Tree Shaking: Eliminate Dead Code from Your Bundle

Easy

Tree shaking eliminates unused code automatically. Learn how to write tree-shakeable code and maximize bundle size reduction.

Quick Decision Guide

Quick Implementation Guide:

Use ES modules: Static import/export syntax is the most reliable shape for tree shaking.

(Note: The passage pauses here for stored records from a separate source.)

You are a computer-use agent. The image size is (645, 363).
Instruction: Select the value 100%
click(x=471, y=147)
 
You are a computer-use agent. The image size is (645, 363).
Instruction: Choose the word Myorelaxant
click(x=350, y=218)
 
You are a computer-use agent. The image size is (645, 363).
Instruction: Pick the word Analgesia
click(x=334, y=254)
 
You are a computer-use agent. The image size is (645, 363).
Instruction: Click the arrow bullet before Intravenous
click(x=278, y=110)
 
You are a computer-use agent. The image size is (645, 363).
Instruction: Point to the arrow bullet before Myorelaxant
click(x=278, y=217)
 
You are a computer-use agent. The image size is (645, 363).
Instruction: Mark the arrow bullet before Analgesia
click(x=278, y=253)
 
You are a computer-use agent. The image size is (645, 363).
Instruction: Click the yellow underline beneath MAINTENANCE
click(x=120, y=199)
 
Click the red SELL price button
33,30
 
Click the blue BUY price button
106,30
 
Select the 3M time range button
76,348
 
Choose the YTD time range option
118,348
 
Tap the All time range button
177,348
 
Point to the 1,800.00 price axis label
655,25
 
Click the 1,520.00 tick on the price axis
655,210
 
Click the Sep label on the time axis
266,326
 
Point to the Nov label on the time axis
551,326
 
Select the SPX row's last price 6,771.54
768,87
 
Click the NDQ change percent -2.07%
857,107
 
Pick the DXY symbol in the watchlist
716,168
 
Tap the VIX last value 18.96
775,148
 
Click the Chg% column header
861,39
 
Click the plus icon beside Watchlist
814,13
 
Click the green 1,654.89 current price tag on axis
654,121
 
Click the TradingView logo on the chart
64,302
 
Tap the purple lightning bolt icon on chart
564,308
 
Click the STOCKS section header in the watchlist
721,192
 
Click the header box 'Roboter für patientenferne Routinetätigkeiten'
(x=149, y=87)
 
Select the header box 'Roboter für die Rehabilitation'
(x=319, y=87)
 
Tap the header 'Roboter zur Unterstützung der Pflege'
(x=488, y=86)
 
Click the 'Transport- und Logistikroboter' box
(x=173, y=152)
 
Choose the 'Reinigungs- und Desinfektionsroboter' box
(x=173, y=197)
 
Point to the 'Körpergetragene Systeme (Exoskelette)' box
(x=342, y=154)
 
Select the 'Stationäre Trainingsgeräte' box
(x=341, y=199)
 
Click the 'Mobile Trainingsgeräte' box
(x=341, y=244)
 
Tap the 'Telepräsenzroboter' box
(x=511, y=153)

CommonJS and dynamic patterns are harder for bundlers to prove safe.

Named imports: import { specific } from 'library' can help, but package structure and side effects matter.

Side-effect-free code: Mark packages as side-effect-free only when unused files can be removed without changing behavior: "sideEffects": false.

Direct imports: For libraries with heavy entry points, use ESM or direct import paths when recommended by the package.

Verify results: Use a bundle analyzer to see what is actually included.

How Tree Shaking Works

Static Analysis

Tree shaking works best with ES module syntax because static imports and exports let bundlers reason about the module graph:

// Static imports (analyzable at build time)
import { functionA, functionB } from './utils';

// Only functionA is used
functionA();

// Result: functionB is removed from bundle

Build Process

1. Bundler analyzes imports: Tracks what's imported and used

2. Marks unused exports: Identifies dead code

3. Removes dead code: Excludes from final bundle

4. Minification: Further optimization

Example

// utils.js
export function add(a, b) { return a + b; }
export function subtract(a, b) { return a - b; }
export function multiply(a, b) { return a * b; }
export function divide(a, b) { return a / b; }

// app.js
import { add, multiply } from './utils';
console.log(add(2, 3));

// Final bundle only includes:
// - add function
// - multiply is imported but unused (removed)
// - subtract and divide are never imported (removed)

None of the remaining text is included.